Closed pchome closed 5 years ago
DXVK config files are no ini files and I refuse to implement anything that breaks current configuration files that people might be using.
Why do we suddenly need support for python libraries that were made for a different purpose?
I don't think it should break current configuration files.
I just think that currently [DEFAULT]
treated as a game executable named DEFAULT
, but could be just default section. Could be either present or not.
Python is just a simple example.
I'm just asking for a good reason to add code which is completely useless to the way DXVK functions. Yes, it's easy to add, but it's also the kind of nonsense that makes code a nightmare to maintain if you add enough of it.
I understand. Unfortunately I have no other reasons. Only those:
zenity
support and it could be a simple GUI over dxvk.conf
I personally using protonfixes
, it's the only reason I currently care about. But protonfixes
should just add/clean fake sections in generated config files.The default section shouldn't be exactly named "DEFAULT", use any name you like ("general", "dxvk", ...). I suggest only a default section which don't be compared to exe.
Anyway, feel free to close this request.
I hope you don't mind if I offer my two cents on this. I dislike the current ability to specify an exe name for localized options in a system-wide config because games can have their executables with the same names. NFS comes to mind which uses speed.exe
as names in some titles.
A different approach to this would be config merging, i.e. setting DXVK_CONFIG="<global_path>;<local_path>"
would iterate them sequentially and merge the configs. Configuration from the exe dir could be prefixed or suffixed depending on the merge order. I don't know how easy it would be to implement but to me it is seems like a more unified way to handle this.
That being said, I am neither for nor against said change as I am not actively using it.
I really don't get why there's so much fuss about the config file. Here's a rule on how it should be used 99% of the time:
The only valid reason to use the configuration file is to try out workarounds that aren't enabled by default for a given game yet, or to force-enable/disable Vsync in some games that don't have an in-game option. If there's a game which doesn't work without a given option set, please file a pull request or bug report so that DXVK can apply it by default in the next release.
The global config thing was requested because it allows Lutris scripts to enable workarounds before they make it into a DXVK release, which was a good reason to add it.
Multiple games using the same exe name are a problem, yes, but it's also an issue for the built-in workarounds which probably cannot be solved in any reasonable way.
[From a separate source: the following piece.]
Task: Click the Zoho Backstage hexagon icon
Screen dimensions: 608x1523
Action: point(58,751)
It's also fairly rare so it shouldn't be much of an issue in practice.
In any case, you can still just put a separate dxvk.conf next to the game exe and put your per-game options there. None of this is rocket science, and it shouldn't be; I just get the feeling that some of you want to make it rocket science for no good reason.
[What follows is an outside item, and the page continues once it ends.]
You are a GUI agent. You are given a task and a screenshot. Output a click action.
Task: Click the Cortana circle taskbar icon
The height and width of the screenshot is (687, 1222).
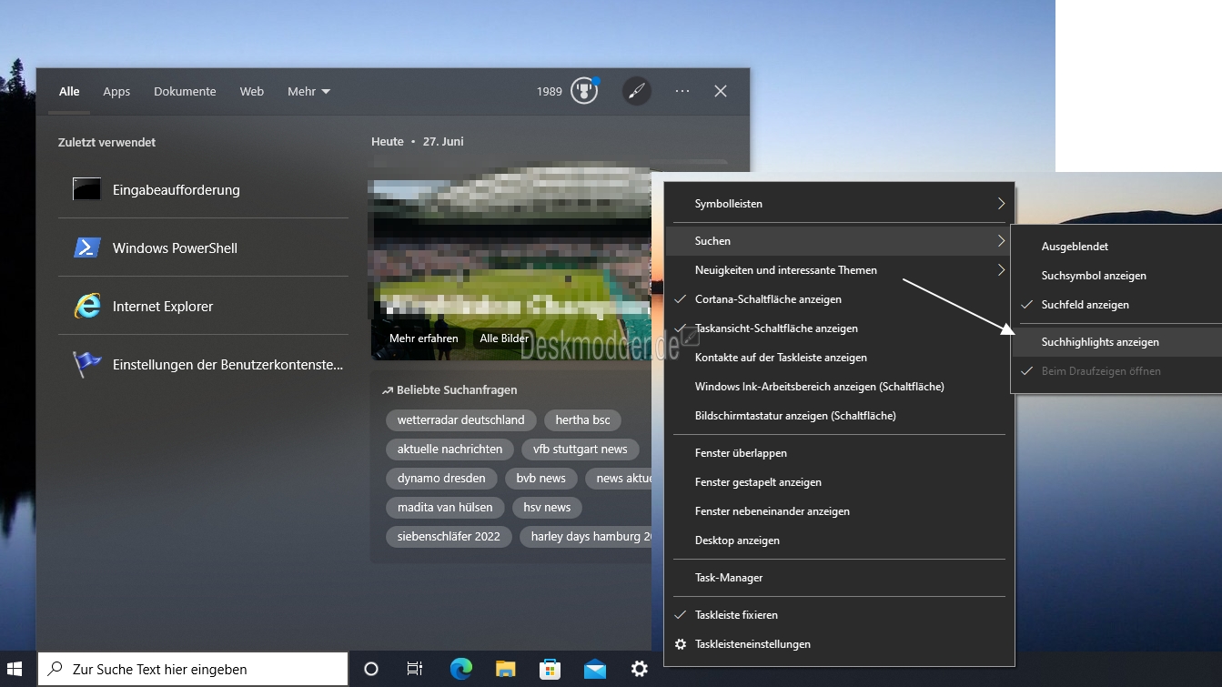pyautogui.click(x=370, y=669)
The global scope is just the same as the default section you are proposing. This is completely unnecessary.
I just get the feeling that some of you want to make it rocket science for no good reason.
Not me :)
I don't usually use nor global config, neither config in game's directory. But that thing (protonfixes) generates temporary config file for current game, and all "rocket science" is under the hood:
Useful tool for me, even if I want to on/off Vsync. But now there is a problem. And I want to know, if proposed change won't happen in DXVK, then I just going to change protonfixes code.
And I want to know, if proposed change won't happen in DXVK, then I just going to change protonfixes code.
That's probably the better solution.
In addition to per-app-configuration could you please add
[DEFAULT]
and/or[default]
section support?Would look more like INI file
Easier to use with python's
configparser
(requires section,default_section == "DEFAULT"
)At least protonfixes using this to generate DXVK config files (and likely broken now).